If you understand how these things relate to software development work, then you require no training or coaching.
Handling stress and working with others requires self-awareness and emotional control. All the skills listed here also require self-awareness and emotional control.
Learning How to Learn
It is widely agreed that software development teams are either improving mindfully, or they are deteriorating in their effectiveness. There is no steady state. To make improvement possible, team members must be open to learning new things and willing to question things they already know.
To achieve anything, you must focus on it. That means uninterrupted time to think and work. It means finishing one thing before starting another. It means not getting distracted. It means keeping your eyes on the goal and not on dwelling on the difficulties.
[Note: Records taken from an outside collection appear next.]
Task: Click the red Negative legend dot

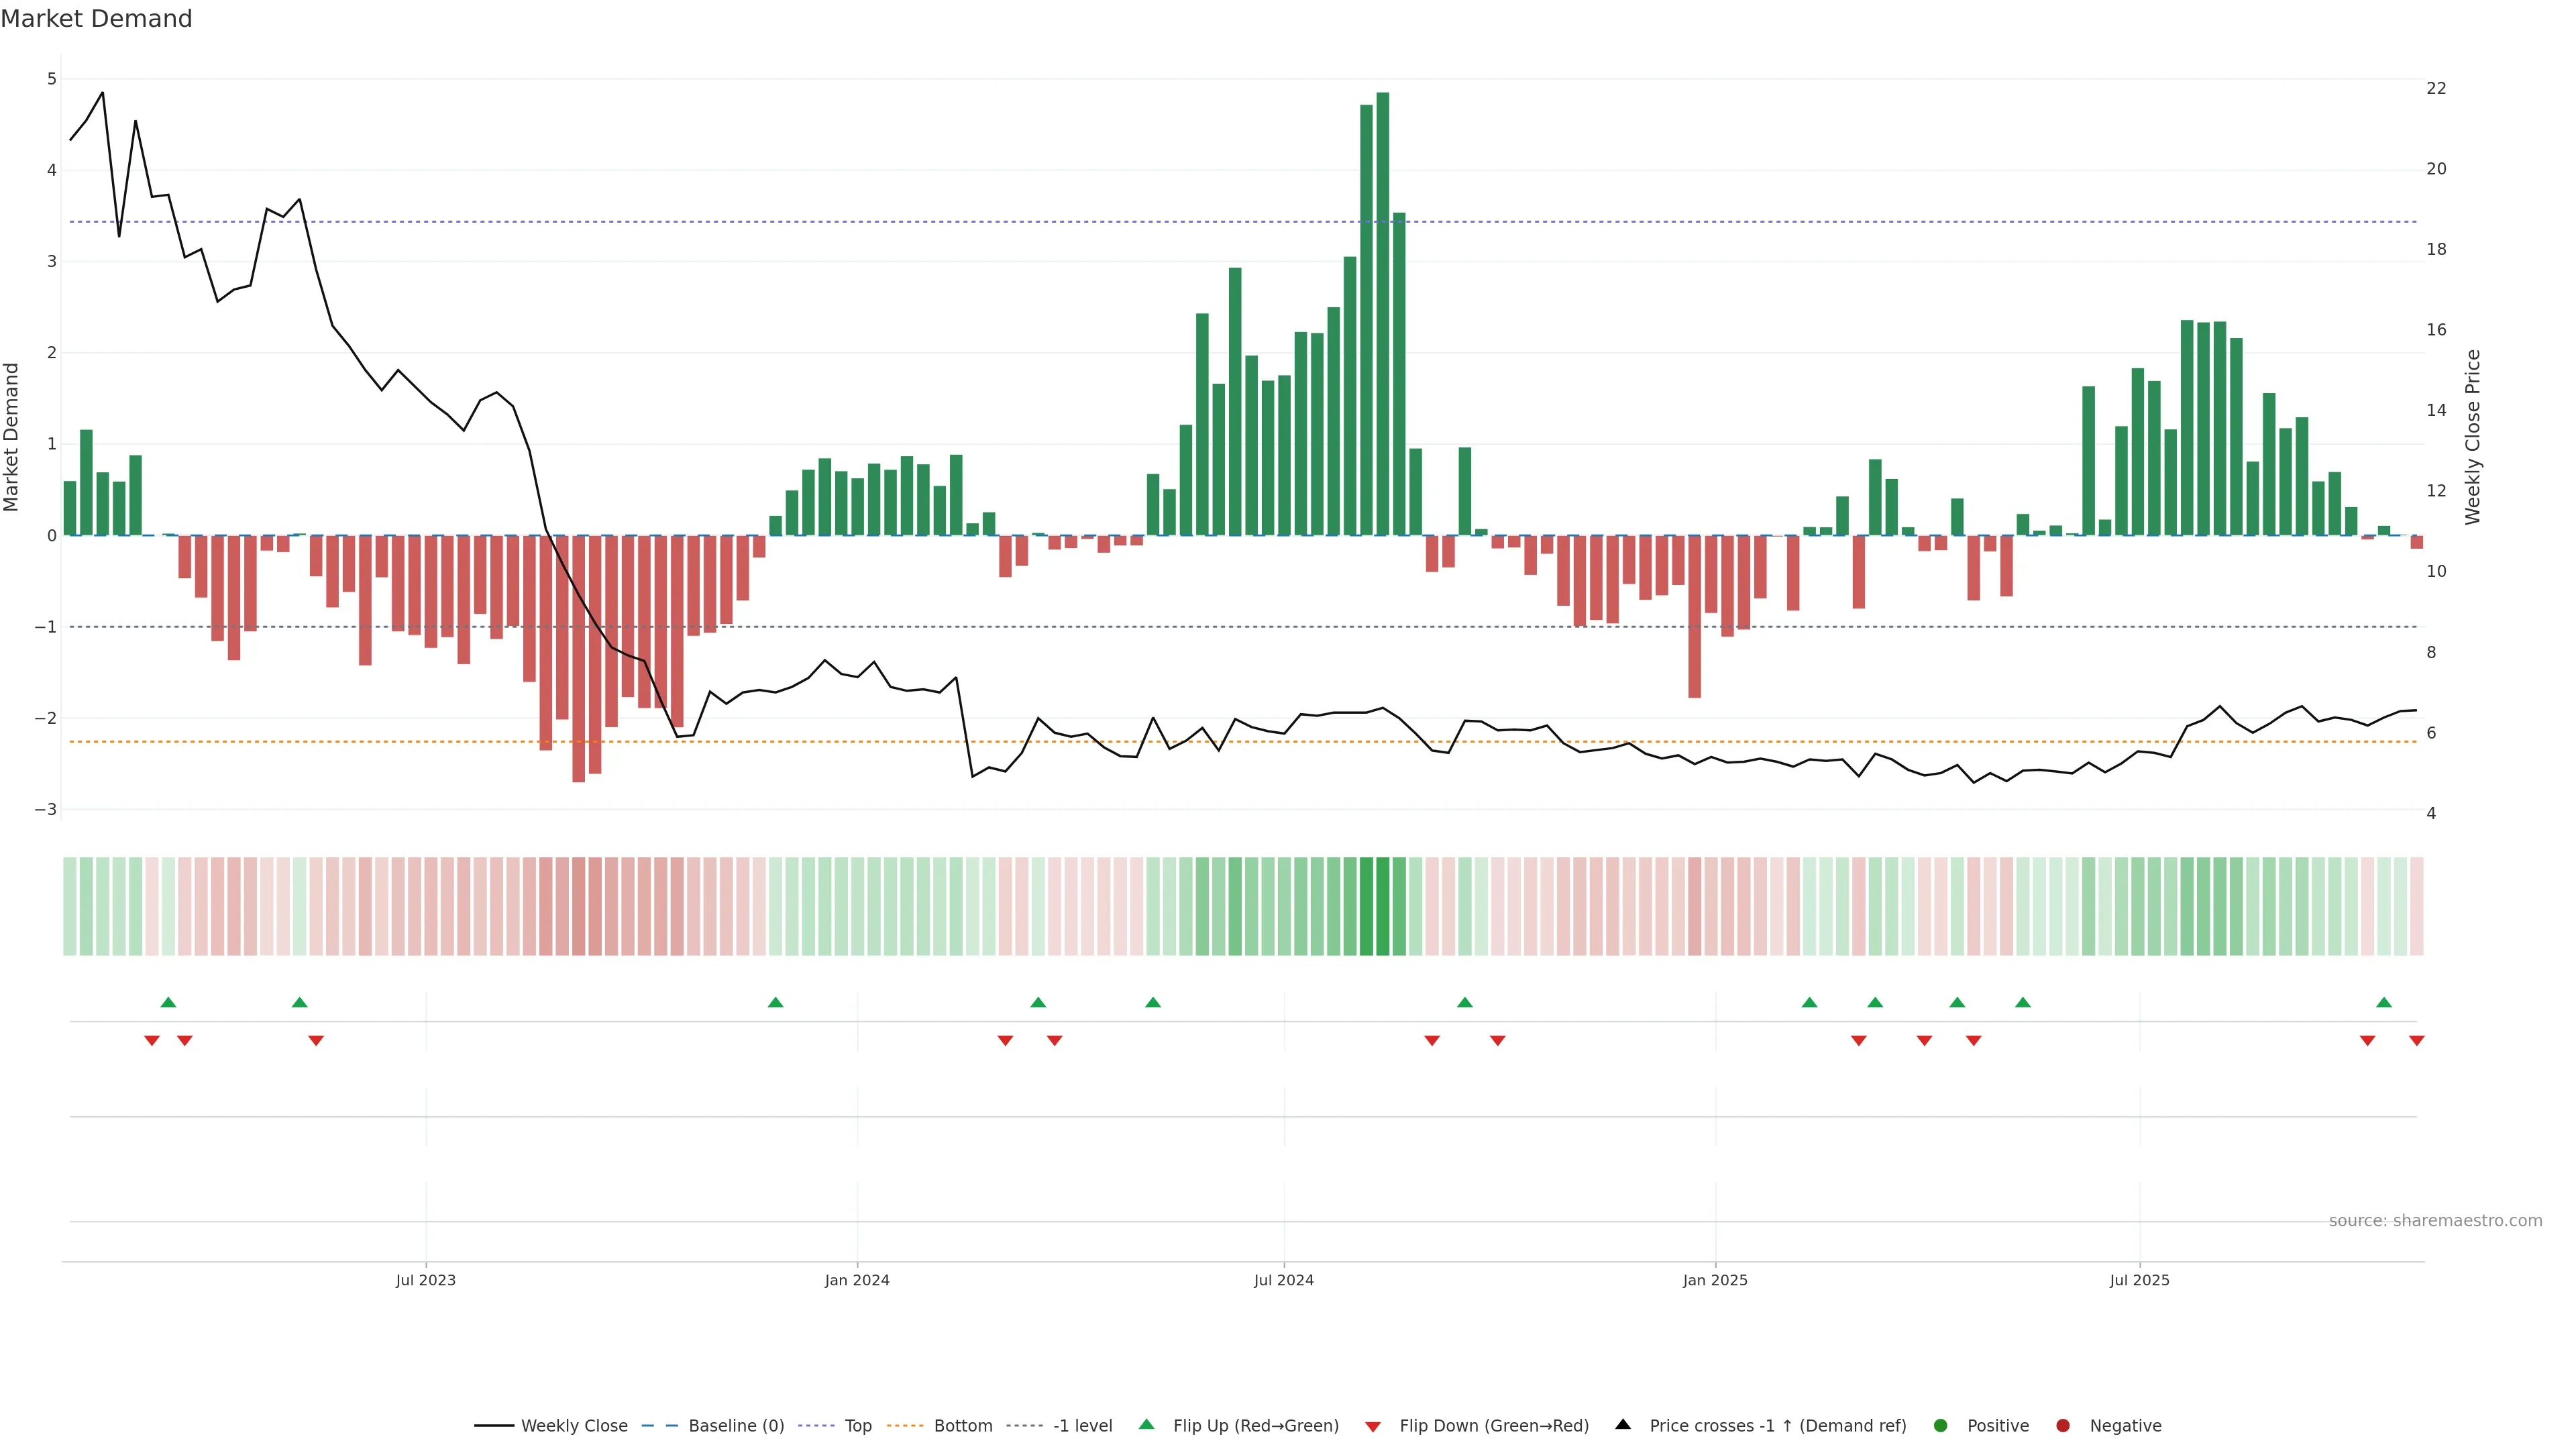Action: point(2063,1426)
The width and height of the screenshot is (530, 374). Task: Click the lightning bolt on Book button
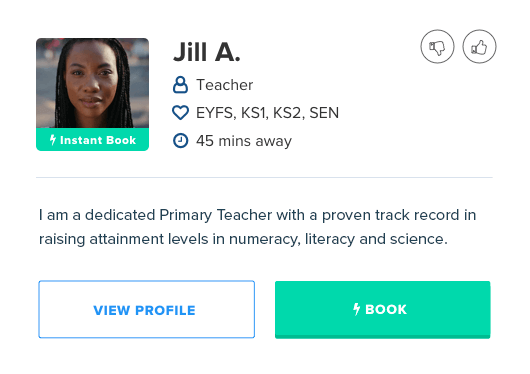tap(356, 309)
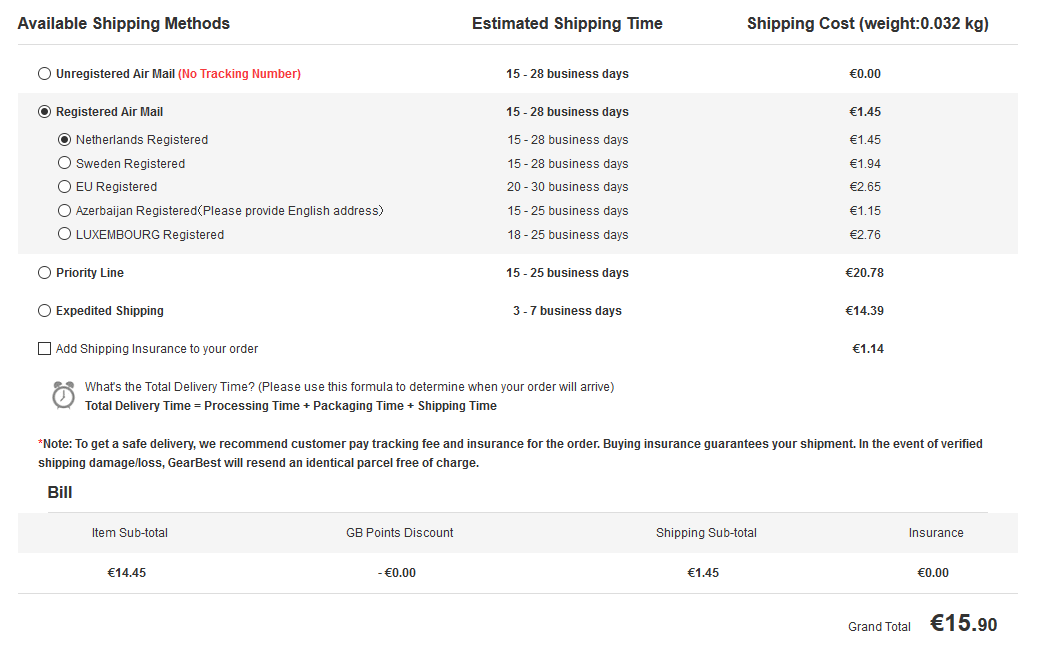Viewport: 1050px width, 646px height.
Task: Select Azerbaijan Registered shipping option
Action: (x=64, y=211)
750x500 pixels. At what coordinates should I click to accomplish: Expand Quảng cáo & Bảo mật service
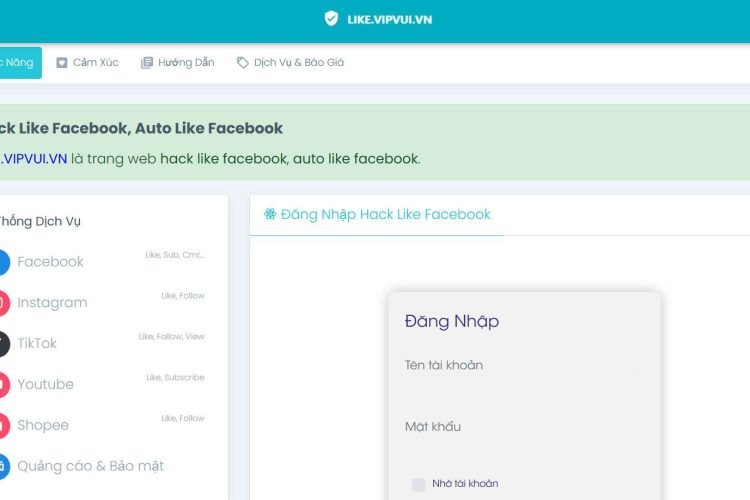click(x=90, y=466)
Overcoming challenges and meeting objectives requires persistence. Embracing change to improve our work requires persistence.
In almost all cases, software development work benefits from collaboration between two or more people. “The more you share, the more your bowl will be plentiful.” – James S.A. Corey, The Expanse.
Effective collaboration requires trust and the courage to be seen as vulnerable or imperfect.
Leadership doesn’t mean giving orders. It means giving credit, giving time, giving space, giving encouragement, giving opportunity, giving trust. The more you give, the more you get.
A steady, predictable, consistent, and sustainable pace of work helps ensure continuous flow, maximize delivery effectiveness, and minimize team stress.
The field of software is constantly changing. Software architecture, design patterns, programming paradigms, methods and schools of testing, of analysis, and other areas, design principles, development practices, automation, operations, and everything else is a moving target. To get started in this field, you need basic education/training in analysis, programming, and testing, and the non-technical skills listed above so that you will have the ability to keep yourself current with technical advances and to collaborate with and learn from your colleagues.
Without the basic training, you will have no foundation to build on. It would be like trying to run a foot race on top of loose ice floes on water. The general discussion of what skills are necessary tends to emphasize the non-technical side of things; don’t take that to mean there are short-cuts on the technical side. The reason for the emphasis is that the non-technical skills have been underappreciated in the past. On the other hand, don’t worry if you feel as if there’s too much to learn. Once you have the basics, you can build on that knowledge little by little.